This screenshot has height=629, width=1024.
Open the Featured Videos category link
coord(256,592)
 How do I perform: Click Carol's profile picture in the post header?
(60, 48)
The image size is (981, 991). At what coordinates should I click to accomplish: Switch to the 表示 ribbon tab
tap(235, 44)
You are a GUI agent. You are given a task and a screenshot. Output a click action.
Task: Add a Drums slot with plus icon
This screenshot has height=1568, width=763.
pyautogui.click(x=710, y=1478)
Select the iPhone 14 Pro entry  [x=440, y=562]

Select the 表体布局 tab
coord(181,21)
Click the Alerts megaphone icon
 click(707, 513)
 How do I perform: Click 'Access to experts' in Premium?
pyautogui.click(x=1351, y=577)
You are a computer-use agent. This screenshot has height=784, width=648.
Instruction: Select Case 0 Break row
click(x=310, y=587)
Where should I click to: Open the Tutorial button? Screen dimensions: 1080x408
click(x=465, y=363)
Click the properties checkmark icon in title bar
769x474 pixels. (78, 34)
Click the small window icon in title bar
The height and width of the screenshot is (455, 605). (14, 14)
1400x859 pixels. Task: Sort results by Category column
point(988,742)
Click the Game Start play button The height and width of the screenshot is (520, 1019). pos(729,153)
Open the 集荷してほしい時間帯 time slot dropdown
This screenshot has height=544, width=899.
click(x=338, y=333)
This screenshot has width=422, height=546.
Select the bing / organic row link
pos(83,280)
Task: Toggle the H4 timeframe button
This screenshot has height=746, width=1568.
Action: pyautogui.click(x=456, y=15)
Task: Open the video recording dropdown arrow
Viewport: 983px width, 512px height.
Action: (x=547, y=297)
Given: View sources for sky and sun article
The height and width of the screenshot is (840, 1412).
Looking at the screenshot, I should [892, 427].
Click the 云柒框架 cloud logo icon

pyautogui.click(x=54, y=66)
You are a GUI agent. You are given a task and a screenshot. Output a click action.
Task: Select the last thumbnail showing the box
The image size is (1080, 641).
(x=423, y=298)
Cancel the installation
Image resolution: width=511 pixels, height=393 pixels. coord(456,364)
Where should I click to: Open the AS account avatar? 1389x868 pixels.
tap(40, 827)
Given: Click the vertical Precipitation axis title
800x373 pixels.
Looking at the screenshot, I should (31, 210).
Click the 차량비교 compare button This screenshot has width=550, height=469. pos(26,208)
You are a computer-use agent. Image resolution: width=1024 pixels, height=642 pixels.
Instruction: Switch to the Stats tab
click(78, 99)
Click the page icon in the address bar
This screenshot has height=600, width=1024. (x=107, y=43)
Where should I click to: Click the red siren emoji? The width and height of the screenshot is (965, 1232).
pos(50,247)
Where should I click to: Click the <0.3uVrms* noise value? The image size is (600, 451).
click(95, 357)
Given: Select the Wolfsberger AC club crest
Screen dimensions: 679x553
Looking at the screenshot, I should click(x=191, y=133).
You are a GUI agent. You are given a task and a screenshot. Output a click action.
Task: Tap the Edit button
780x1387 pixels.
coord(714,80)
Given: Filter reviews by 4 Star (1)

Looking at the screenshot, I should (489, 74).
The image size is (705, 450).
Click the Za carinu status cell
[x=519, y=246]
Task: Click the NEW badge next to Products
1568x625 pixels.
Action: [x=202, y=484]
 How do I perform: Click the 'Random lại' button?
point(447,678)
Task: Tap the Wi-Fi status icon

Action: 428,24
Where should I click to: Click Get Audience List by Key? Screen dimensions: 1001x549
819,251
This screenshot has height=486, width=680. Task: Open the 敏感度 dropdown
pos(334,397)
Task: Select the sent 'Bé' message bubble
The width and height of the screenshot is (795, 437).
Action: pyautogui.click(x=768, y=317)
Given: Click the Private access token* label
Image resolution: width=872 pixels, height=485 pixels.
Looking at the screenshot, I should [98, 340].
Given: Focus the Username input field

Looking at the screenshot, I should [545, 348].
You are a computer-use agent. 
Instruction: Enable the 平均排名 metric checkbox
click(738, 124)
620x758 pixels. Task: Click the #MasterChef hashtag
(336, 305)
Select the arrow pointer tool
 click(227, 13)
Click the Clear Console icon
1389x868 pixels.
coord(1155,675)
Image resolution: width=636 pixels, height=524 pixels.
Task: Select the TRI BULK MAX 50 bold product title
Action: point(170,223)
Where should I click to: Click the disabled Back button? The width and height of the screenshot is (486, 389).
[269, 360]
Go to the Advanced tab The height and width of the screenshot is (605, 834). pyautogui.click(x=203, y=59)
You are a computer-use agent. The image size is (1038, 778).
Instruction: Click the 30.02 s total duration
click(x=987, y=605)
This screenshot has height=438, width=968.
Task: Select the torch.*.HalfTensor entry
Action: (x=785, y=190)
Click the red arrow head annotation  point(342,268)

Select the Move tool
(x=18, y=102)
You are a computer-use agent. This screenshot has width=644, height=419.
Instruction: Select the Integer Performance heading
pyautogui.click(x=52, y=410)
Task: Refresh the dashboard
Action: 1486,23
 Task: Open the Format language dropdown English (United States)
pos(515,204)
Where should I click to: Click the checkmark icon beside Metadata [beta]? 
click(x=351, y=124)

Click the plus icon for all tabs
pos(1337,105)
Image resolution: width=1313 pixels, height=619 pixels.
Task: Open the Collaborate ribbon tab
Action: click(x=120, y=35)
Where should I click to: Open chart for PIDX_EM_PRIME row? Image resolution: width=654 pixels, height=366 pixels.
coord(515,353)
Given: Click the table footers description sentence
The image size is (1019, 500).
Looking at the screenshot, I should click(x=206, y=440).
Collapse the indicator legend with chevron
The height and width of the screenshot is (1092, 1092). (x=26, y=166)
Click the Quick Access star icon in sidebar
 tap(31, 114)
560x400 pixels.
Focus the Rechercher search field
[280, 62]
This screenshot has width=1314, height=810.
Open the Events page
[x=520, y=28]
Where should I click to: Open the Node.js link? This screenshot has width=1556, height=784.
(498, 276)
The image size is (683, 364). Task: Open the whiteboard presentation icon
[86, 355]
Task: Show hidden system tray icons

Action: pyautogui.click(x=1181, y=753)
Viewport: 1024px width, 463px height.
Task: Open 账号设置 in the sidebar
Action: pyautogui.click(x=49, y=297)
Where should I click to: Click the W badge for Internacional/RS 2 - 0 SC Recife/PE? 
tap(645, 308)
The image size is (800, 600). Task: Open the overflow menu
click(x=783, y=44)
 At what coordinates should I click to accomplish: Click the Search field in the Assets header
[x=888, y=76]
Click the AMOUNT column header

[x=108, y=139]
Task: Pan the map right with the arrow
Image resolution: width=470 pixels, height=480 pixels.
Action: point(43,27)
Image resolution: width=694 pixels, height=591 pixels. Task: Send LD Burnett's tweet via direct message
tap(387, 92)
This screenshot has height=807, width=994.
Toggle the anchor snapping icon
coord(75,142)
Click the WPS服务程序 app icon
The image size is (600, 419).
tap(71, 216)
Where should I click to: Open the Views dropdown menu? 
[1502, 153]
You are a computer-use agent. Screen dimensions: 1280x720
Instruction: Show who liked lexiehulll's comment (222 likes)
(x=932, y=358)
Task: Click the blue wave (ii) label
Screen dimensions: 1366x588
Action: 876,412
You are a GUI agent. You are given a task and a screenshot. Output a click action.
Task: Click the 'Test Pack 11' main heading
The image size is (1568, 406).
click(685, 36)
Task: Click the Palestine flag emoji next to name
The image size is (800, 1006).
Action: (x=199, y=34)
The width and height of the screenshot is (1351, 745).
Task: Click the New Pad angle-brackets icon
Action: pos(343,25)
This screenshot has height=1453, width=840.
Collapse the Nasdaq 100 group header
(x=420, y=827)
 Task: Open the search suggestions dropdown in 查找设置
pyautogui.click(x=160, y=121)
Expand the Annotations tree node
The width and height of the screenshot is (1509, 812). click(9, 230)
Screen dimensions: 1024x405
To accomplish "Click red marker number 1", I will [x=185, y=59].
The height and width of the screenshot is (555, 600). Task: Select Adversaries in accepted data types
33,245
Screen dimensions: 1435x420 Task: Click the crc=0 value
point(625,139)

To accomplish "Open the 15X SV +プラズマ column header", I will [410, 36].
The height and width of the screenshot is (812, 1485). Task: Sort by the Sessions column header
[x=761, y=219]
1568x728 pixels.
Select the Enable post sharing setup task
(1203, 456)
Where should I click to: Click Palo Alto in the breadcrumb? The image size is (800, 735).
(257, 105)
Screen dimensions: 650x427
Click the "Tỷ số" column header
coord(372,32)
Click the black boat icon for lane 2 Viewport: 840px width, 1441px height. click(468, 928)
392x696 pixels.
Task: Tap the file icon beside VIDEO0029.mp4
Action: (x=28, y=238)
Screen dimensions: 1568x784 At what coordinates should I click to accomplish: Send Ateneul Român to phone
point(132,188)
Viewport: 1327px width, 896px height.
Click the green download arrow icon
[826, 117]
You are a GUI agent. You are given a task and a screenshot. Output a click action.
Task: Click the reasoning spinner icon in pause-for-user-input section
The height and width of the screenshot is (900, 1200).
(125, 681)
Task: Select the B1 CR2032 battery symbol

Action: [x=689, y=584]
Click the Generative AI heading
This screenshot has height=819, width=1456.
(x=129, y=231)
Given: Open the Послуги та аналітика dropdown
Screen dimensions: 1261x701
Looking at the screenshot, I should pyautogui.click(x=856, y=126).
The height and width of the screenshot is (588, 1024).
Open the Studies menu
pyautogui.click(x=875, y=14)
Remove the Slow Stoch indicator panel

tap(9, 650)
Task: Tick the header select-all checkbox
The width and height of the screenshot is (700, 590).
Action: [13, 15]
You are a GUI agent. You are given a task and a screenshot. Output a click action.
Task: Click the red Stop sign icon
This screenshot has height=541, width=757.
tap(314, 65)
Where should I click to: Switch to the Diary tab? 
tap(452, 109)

> _Task to complete_
For the word "label", go through the records and show each line that carries it.

> _Solution for this task_
Given: Click the Private access token* label
Task: Click the blue wave (ii) label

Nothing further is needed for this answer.